Telemedicine-Delivered Treatment Interventions for Substance Use Disorders: A Systematic Review

Lewei Allison Lin
Danielle Casteel
Erin Shigekawa
Meghan Soulsby Weyrich
Dylan H. Roby
Sara B. McMenamin
Peer-Reviewed Article
March 2019


Telehealth may address barriers to accessing substance use disorder (SUD) interventions and is a promising alternative to in-person treatment.


SUD rates have significantly grown in recent years in the United States, leading to adverse outcomes including overdose. Despite an increased need for care, the rates of treatment penetration have remained low due to limited and disparate access to evidence-based treatments as well as provider shortages.
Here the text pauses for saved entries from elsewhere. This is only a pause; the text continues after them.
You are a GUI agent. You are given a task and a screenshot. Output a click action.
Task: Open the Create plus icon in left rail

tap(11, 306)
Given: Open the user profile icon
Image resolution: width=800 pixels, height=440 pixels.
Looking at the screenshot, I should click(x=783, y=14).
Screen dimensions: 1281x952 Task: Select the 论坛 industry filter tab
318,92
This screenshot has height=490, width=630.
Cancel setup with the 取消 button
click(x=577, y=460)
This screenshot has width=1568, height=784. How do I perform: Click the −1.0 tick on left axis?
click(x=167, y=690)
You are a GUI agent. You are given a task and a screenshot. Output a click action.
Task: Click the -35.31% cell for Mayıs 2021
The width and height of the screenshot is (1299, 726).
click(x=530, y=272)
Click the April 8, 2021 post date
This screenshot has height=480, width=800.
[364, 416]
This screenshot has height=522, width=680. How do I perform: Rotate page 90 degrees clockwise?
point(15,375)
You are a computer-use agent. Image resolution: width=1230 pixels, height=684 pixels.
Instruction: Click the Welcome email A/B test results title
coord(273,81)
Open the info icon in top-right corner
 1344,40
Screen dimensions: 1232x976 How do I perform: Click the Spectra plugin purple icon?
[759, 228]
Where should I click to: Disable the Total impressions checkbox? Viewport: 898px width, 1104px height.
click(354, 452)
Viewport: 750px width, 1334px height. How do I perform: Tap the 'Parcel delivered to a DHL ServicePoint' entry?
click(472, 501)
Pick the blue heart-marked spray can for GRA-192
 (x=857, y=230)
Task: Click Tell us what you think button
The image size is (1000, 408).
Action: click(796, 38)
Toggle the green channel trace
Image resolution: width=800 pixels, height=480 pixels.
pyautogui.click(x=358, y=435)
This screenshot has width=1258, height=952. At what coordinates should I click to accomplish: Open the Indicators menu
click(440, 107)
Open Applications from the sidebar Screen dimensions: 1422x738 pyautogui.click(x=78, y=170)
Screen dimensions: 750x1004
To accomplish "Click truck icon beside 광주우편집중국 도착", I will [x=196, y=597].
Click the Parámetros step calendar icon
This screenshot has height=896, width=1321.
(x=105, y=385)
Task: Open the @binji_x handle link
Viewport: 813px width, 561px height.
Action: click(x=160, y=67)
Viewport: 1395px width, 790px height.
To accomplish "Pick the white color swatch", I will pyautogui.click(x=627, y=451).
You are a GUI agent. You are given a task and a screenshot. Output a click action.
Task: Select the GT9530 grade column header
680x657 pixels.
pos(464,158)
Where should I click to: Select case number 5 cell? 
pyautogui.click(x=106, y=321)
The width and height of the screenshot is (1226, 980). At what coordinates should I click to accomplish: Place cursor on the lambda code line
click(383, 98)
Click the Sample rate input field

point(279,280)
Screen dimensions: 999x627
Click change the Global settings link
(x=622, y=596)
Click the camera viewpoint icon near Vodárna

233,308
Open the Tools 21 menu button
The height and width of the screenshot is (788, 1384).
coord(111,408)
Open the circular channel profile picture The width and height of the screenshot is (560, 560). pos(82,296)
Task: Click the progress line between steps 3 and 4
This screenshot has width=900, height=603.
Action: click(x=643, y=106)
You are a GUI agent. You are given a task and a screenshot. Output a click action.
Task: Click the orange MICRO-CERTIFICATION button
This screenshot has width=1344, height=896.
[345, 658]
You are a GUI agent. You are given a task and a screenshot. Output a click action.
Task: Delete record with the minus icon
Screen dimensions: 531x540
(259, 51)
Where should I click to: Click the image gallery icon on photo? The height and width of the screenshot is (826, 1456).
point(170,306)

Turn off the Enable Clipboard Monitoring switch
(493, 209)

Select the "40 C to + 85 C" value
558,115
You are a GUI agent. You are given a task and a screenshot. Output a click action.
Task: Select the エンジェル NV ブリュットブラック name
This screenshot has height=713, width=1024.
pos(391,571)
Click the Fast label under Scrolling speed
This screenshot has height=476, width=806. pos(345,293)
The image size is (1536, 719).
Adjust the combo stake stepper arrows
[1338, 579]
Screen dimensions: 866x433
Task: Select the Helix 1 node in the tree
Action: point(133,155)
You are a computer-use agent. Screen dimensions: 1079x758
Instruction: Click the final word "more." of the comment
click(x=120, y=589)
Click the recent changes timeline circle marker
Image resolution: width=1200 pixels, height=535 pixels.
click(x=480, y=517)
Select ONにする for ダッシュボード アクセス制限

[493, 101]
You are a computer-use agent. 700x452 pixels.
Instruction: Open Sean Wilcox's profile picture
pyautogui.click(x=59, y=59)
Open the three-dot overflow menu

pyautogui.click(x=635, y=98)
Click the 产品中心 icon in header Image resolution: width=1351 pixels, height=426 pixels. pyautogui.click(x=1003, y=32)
Telemedicine to deliver SUD treatment has the potential to increase access to care. This systematic review examines the effectiveness of videoconferencing interventions for individuals with SUD.


This review evaluated 13 studies on interventions for nicotine, alcohol, and opioid use disorder that used synchronous videoconferencing for psychotherapy and medication treatments. While more high-quality evidence is needed, multiple studies suggested that telemedicine was associated with improved treatment retention over in-person interventions that required traveling to appointments. Studies also suggested that telemedicine interventions are feasible and acceptable across a range of SUD care settings and found that patient satisfaction with telehealth was comparable for in-person treatment.


Telemedicine for SUD interventions may help to address barriers to access and increase the use of evidence-based treatment, and stakeholders can apply this systematic review when assessing the evidence base for telehealth SUD treatment interventions.